** GOAL **
Return the lines below exactly as they appear, from the first line through the line that contains "Action: [x=336, y=515]", including both.

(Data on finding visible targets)
......
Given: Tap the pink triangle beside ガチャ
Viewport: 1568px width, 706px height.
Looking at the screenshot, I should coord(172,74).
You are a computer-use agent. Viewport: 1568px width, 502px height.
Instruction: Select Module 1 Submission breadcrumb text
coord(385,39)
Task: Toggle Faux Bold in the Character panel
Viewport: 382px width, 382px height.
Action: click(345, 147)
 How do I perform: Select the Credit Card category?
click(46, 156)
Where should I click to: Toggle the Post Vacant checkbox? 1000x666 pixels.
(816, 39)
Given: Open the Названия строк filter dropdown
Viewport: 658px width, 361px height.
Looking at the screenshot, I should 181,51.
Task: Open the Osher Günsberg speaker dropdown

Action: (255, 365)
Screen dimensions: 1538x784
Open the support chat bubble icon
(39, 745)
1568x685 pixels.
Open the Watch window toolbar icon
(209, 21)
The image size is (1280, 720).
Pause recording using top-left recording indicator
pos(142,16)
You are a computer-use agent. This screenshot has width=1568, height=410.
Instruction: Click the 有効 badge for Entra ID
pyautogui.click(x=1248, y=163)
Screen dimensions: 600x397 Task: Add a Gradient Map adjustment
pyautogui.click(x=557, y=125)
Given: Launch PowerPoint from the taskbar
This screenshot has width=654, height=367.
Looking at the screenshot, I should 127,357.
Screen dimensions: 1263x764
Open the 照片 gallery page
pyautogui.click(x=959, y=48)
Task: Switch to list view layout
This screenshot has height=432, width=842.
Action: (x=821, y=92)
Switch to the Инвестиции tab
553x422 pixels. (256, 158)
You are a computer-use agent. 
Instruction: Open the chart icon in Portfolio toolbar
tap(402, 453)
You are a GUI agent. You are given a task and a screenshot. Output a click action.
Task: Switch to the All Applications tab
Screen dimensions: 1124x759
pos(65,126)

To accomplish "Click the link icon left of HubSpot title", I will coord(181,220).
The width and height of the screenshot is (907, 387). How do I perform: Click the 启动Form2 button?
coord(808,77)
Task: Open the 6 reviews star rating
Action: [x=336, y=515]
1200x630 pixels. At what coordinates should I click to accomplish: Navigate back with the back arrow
......
** EXERCISE ANSWER **
Given: Tap the pink triangle beside ガチャ
Viewport: 1568px width, 706px height.
Looking at the screenshot, I should coord(172,74).
You are a computer-use agent. Viewport: 1568px width, 502px height.
Instruction: Select Module 1 Submission breadcrumb text
coord(385,39)
Task: Toggle Faux Bold in the Character panel
Viewport: 382px width, 382px height.
Action: click(345, 147)
 How do I perform: Select the Credit Card category?
click(46, 156)
Where should I click to: Toggle the Post Vacant checkbox? 1000x666 pixels.
(816, 39)
Given: Open the Названия строк filter dropdown
Viewport: 658px width, 361px height.
Looking at the screenshot, I should 181,51.
Task: Open the Osher Günsberg speaker dropdown

Action: (255, 365)
Screen dimensions: 1538x784
Open the support chat bubble icon
(39, 745)
1568x685 pixels.
Open the Watch window toolbar icon
(209, 21)
The image size is (1280, 720).
Pause recording using top-left recording indicator
pos(142,16)
You are a computer-use agent. This screenshot has width=1568, height=410.
Instruction: Click the 有効 badge for Entra ID
pyautogui.click(x=1248, y=163)
Screen dimensions: 600x397 Task: Add a Gradient Map adjustment
pyautogui.click(x=557, y=125)
Given: Launch PowerPoint from the taskbar
This screenshot has width=654, height=367.
Looking at the screenshot, I should 127,357.
Screen dimensions: 1263x764
Open the 照片 gallery page
pyautogui.click(x=959, y=48)
Task: Switch to list view layout
This screenshot has height=432, width=842.
Action: (x=821, y=92)
Switch to the Инвестиции tab
553x422 pixels. (256, 158)
You are a computer-use agent. 
Instruction: Open the chart icon in Portfolio toolbar
tap(402, 453)
You are a GUI agent. You are given a task and a screenshot. Output a click action.
Task: Switch to the All Applications tab
Screen dimensions: 1124x759
pos(65,126)

To accomplish "Click the link icon left of HubSpot title", I will coord(181,220).
The width and height of the screenshot is (907, 387). How do I perform: Click the 启动Form2 button?
coord(808,77)
Task: Open the 6 reviews star rating
Action: [x=336, y=515]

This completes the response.